Evidence suggests that the greater concentration of salt in the tissues, the greater amount of water is absorbed into the tuber. With this in mind, a low-salt K source is the best choice for ensuring higher specific gravities.



Right Rate

The Laboski and Kelling article pointed out that when the results of soil test phosphorus levels are low, applications of P have increased tuber specific gravities. Additionally, excess applications of N and K fertilizers late in the season can lead to lower tuber specific gravity.



Use our K Uptake Calculator to see your potassium needs. With this information and the results of your soil tests, you can easily find the right rate of K for your fields.

Right Time

  • Adequate P fertility early is critical for vegetative growth and tuber initiation.
  • Adequate K fertility is critical for tuber initiation and bulking.
  • Matching N application with N uptake increases efficiency and reduces environmental losses.
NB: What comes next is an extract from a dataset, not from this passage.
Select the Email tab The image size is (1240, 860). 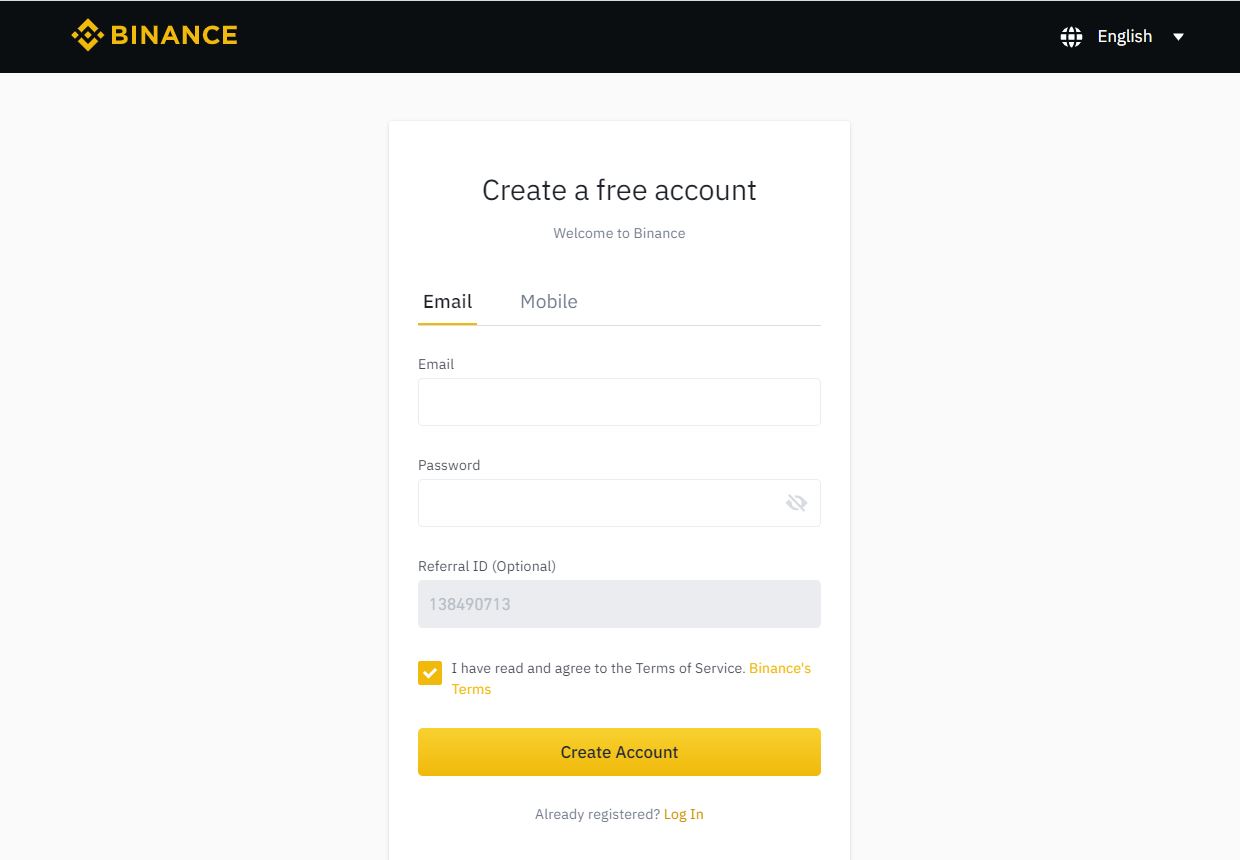pos(447,301)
Split applications at planting, emergence and hilling can be efficient.

Right Place

  • Application methods that limit environmental fertility losses usually increase nutrient use efficiency, particularly important for N and P uptake.
  • Placing nutrients with low mobility (such as P and K) in the crops' root zone through use of starter fertilizers, or concentrating these nutrients at hilling or side-dressing.
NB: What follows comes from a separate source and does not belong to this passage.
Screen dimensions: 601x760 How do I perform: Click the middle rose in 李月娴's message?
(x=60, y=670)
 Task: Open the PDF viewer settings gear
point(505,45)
Following the 4Rs and utilizing soil and tissue testing to optimize N, P, and K fertility will optimize both yield, and specific gravity for potato production.

1 Laboski, C.A.M., and K.A. Kelling. 2007. Influence of fertilizer management and soil fertility on tuber specific gravity: A review. Am. J. Potato Res. 84:286-290.

2 McDole RE, GF Halknecht, RB DweUe and JJ Pavek. 1978. Response of four potato varieties to potassium fertilization in a seed growing area of eastern Idaho. Am Potato J 55:495-504.